¡Hola! Soy Melissa.

Venezolana en algún rincón del mundo.Viajera—o “pata caliente” como diría mi abuela. Todas los lugares que he visitado o donde he vivido han sido marcos de experiencias únicas que hicieron de mi vida un sinfín de historias de lucha, amor, pérdida, crecimiento, y mucho más. Quiero compartir con ustedes todas esas experiencias (y consejos de todo lo aprendido), y así inspirarlos a construir el mundo que los haga feliz 🙂

Mi infancia fue compartida entre un pueblito de la costa venezolana llamado Punto Fijo, y la gran manzana. Contrastes que marcaron enormemente mi vida y puedo decir que mi personalidad también. Luego, por situaciones de la vida, fui rebotando por Rabat, Las Palmas, Buenos Aires, San Francisco, y ahora, volví a Nueva York. Todos estos lugares sirvieron de fondo para muchas historias que me hicieron quien soy, y de las cuales aprendí muchísimo.

Me gradué en Relaciones Públicas (estudié Turismo en Venezuela y me dí cuenta que era viajar lo que me gustaba, no trabajar en servicios turísticos 🙂 ) en Argentina, y luego de un par de años trabajando en ventas en una de las empresas de software de mayor crecimiento en el mercado, tuve la oportunidad de mudarme a San Francisco y unirme al equipo de Marketing. Ha sido un camino largo, y nada fácil, pero si fue posible.

En San Francisco no sólo encontré la meca de mi carrera, pero mejor aún, encontré el amor. Un amor muy buscado, muy deseado, y en especial, muy visualizado. Luego de varios relaciones fracasadas, y un sinfín de historias frustrantes, encontré al hombre de mi vida, que es mucho mejor que un príncipe azul. ¿Cómo lo encontré? Bueno, como les dije, mucha visualización y descarte de “bad choices”, y también le debo algo de ayuda a Tinder. Si, somos un “Tinder Success Story”.
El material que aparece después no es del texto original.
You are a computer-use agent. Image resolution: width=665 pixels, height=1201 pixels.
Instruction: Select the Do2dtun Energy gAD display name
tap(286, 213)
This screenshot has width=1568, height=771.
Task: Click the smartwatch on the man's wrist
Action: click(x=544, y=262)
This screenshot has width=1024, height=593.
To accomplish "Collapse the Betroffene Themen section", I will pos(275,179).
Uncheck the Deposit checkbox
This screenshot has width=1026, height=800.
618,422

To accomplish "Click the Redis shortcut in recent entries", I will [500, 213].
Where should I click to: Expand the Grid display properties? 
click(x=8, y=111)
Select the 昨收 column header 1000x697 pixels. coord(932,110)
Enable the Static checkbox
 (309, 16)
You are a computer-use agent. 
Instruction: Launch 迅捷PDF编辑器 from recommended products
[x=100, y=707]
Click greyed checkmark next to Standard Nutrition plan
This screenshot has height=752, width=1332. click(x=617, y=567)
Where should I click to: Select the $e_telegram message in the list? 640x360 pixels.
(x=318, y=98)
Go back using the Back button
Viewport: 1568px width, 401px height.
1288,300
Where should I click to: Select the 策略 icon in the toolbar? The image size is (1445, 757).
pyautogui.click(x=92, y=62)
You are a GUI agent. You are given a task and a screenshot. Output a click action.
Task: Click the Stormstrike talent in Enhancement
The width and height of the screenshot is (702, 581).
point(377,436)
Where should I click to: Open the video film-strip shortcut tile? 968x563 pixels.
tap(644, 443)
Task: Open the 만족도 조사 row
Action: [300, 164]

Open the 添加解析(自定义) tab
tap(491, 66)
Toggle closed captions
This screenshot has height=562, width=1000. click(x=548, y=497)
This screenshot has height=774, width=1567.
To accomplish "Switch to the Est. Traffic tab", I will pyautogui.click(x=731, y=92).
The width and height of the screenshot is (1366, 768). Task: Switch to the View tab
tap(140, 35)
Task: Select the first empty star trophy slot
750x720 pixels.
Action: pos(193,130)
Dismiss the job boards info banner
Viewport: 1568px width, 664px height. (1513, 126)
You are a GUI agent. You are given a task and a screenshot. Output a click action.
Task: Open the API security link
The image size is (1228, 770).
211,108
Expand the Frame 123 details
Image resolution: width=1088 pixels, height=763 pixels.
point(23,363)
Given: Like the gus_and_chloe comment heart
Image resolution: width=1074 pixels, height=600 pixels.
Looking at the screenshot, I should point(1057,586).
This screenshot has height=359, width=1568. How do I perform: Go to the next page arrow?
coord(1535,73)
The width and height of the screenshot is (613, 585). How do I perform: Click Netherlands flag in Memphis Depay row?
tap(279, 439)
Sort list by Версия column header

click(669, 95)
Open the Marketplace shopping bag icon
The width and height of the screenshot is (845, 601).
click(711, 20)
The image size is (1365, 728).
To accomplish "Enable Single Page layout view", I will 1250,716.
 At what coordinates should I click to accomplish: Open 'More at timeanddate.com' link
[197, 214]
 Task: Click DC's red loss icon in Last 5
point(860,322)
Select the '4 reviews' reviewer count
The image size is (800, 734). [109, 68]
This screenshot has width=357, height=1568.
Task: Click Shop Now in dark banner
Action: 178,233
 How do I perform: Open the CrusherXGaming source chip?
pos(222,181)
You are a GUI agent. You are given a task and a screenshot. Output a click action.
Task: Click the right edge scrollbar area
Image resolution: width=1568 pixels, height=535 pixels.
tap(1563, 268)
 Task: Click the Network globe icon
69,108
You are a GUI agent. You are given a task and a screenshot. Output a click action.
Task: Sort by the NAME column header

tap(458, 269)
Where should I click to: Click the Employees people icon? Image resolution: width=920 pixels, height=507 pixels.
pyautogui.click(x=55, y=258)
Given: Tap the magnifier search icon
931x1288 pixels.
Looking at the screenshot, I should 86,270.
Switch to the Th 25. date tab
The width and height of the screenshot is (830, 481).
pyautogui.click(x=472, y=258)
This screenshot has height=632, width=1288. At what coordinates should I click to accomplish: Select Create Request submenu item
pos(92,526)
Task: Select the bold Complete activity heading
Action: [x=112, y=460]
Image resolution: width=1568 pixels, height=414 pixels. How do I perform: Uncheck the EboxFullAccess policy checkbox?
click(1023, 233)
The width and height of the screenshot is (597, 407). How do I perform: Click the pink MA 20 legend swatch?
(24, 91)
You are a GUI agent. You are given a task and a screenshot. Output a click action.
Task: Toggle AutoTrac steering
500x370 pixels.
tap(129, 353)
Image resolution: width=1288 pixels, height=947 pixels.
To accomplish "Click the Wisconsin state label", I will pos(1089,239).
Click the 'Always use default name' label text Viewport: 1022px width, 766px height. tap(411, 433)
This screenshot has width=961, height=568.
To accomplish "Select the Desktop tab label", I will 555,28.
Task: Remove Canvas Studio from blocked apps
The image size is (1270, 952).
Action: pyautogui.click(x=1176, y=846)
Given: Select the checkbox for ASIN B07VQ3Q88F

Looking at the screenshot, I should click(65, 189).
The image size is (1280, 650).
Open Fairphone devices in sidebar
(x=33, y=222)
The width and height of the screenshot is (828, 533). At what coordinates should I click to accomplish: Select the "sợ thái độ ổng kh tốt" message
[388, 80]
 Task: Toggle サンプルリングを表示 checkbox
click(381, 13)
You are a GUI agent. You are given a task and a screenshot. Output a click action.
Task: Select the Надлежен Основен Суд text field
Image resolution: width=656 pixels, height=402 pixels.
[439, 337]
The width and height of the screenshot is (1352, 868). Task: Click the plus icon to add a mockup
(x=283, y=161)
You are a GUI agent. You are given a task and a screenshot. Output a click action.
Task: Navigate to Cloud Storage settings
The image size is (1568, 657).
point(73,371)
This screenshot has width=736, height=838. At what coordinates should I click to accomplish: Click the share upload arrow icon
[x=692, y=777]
La razón que decidí compartir historias y aprendizajes en este blog, es porque me he pasado gran parte de mi vida adulta aconsejando a personas a mi alrededor. No por creerme el ser supremo de sabiduría, sino porque me tocaron vivir experiencias diferentes al promedio que me empujaron a ver la vida desde otra perspectiva. Y eso, es algo que me ha ayudado a lograr muchas cosas, y hoy, puedo decir que me ayudó a encontrar la felicidad. ¿Cómo no querer compartir estos tips con otras personas?